*** Supplied records Section Begins ***

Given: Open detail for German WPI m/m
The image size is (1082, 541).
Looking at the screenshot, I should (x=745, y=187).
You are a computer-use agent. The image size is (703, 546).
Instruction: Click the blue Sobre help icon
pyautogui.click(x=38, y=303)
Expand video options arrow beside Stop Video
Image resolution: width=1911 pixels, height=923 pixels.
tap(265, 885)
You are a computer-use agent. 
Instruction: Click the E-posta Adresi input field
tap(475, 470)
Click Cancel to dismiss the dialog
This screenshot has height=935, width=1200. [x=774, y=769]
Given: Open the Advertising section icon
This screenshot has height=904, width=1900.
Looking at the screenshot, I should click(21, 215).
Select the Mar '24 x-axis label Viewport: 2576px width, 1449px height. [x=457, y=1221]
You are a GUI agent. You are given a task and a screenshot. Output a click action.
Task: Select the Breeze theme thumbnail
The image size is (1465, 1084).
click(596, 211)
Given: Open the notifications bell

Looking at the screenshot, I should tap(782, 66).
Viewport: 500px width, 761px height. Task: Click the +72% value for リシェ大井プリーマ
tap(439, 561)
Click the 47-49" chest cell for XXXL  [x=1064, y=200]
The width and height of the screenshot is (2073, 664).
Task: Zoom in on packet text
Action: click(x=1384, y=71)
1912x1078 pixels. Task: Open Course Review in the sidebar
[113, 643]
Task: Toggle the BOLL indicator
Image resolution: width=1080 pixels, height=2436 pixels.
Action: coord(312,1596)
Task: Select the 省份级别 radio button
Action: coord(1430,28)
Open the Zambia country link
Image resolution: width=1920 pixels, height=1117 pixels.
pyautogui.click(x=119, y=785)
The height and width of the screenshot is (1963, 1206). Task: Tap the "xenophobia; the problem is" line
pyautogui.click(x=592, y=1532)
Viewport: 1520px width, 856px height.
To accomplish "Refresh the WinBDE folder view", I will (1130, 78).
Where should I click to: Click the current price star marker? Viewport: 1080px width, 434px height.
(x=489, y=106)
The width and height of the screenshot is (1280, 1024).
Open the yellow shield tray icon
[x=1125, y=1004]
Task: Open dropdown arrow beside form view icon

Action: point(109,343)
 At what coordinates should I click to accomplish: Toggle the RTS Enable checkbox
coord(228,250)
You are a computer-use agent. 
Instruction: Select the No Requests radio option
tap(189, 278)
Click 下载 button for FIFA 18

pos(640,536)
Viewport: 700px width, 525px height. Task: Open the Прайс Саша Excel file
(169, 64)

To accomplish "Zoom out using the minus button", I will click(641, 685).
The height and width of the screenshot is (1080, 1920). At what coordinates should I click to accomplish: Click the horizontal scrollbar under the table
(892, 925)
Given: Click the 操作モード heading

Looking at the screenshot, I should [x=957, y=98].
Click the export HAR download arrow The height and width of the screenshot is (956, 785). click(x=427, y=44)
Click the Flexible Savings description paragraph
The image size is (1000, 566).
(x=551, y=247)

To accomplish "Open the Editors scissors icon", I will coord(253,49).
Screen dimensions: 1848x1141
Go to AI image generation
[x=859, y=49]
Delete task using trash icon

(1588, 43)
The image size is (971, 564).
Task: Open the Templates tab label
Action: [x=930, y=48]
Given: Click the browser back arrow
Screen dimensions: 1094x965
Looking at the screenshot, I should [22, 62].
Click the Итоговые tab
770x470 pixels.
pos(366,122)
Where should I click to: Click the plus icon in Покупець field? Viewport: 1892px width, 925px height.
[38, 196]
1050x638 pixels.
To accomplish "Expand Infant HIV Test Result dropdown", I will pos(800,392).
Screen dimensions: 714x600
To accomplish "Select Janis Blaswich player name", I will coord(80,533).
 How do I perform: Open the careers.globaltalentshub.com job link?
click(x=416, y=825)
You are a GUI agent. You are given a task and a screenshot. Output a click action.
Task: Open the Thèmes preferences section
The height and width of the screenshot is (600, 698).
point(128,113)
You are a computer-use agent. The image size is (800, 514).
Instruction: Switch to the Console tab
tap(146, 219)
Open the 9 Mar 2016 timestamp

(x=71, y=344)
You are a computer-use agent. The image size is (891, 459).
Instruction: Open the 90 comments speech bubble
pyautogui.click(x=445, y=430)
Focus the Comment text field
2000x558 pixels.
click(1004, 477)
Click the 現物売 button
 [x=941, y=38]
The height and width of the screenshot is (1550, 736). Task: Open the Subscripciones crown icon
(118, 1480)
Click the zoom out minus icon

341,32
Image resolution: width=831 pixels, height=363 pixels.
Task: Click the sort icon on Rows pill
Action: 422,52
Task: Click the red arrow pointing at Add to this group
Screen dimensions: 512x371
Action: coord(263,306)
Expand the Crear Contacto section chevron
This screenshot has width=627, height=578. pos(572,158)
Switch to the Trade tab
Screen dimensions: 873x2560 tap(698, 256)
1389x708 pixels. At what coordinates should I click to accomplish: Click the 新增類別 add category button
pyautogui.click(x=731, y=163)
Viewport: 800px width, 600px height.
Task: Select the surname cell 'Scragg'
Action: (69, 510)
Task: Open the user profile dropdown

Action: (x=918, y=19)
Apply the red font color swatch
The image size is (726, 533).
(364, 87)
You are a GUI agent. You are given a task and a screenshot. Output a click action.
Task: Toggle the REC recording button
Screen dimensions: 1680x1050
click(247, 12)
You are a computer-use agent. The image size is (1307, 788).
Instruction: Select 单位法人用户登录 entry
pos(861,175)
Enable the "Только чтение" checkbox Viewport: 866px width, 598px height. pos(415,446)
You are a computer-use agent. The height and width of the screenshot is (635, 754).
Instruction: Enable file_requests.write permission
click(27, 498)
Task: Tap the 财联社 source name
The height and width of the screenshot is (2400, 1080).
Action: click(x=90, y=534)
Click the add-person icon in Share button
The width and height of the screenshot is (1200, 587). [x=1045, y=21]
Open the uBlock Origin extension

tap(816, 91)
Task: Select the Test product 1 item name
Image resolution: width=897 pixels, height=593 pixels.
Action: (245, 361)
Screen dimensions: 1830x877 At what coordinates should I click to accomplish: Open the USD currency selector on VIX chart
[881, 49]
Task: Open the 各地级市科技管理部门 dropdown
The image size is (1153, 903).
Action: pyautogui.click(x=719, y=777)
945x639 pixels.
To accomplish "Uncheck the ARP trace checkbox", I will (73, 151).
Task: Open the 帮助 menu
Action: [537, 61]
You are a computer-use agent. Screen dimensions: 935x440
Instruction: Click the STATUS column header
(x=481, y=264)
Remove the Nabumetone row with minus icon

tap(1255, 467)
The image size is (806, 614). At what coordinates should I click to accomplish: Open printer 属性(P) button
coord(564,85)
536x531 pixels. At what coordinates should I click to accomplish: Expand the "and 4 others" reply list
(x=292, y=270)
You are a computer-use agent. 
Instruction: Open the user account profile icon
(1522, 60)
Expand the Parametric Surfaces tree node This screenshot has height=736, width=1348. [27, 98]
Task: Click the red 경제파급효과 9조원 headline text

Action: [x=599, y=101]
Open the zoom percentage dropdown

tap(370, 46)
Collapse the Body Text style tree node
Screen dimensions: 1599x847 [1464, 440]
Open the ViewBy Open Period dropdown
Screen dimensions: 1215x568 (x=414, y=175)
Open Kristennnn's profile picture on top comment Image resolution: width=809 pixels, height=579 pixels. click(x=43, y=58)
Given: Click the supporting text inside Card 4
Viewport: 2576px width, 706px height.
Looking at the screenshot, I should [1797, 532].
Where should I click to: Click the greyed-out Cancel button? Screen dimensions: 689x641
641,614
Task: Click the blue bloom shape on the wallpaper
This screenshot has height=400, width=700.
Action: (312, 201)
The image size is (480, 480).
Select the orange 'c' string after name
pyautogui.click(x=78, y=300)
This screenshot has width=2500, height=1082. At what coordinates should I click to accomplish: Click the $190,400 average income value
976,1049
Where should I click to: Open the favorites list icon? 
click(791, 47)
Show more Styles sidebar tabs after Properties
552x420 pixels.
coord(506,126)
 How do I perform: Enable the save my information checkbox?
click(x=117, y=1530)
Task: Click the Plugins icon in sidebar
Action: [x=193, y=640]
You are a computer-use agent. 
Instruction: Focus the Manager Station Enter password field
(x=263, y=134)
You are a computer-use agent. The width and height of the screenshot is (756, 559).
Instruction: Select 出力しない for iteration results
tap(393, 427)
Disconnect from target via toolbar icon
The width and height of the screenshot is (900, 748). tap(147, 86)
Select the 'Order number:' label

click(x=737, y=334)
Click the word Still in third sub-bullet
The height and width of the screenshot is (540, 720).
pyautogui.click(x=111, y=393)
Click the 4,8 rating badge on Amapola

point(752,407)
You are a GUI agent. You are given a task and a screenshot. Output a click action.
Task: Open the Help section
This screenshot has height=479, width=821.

*** Supplied records Section Ends ***

Task | Taking the entries above, write out exactly each line from the one holding "Screen dimensions: 512x371" to the one holding "Task: Toggle the REC recording button", both included, and stop there.

Solution to this problem |
Screen dimensions: 512x371
Action: coord(263,306)
Expand the Crear Contacto section chevron
This screenshot has width=627, height=578. pos(572,158)
Switch to the Trade tab
Screen dimensions: 873x2560 tap(698, 256)
1389x708 pixels. At what coordinates should I click to accomplish: Click the 新增類別 add category button
pyautogui.click(x=731, y=163)
Viewport: 800px width, 600px height.
Task: Select the surname cell 'Scragg'
Action: (69, 510)
Task: Open the user profile dropdown

Action: (x=918, y=19)
Apply the red font color swatch
The image size is (726, 533).
(364, 87)
You are a GUI agent. You are given a task and a screenshot. Output a click action.
Task: Toggle the REC recording button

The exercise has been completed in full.